+++ STUDY MATERIAL +++

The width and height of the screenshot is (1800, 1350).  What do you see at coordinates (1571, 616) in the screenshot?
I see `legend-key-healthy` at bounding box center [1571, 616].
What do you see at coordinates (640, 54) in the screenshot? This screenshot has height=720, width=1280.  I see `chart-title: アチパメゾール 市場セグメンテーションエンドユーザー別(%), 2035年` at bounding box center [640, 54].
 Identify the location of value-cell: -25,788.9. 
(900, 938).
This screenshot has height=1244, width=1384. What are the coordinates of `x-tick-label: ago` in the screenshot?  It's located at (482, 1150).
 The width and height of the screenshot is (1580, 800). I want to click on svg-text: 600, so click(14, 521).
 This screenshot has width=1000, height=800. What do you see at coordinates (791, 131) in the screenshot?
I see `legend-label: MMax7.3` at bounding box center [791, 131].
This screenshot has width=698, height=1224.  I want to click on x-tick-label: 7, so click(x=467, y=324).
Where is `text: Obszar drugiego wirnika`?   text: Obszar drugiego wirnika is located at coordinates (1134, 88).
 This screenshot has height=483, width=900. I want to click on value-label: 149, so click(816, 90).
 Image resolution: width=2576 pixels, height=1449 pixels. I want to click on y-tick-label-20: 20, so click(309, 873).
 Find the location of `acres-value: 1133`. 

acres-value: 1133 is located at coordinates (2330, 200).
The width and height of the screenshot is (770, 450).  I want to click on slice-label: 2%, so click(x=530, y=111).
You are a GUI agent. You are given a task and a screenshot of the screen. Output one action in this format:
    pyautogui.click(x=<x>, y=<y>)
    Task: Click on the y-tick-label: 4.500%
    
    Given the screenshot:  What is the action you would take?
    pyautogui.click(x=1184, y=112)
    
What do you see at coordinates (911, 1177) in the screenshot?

+++

• _TASK INSTRUCTIONS_: Count the lines in the listing above that contain the string "located", and give only the number.

• _EXERCISE ANSWER_: 3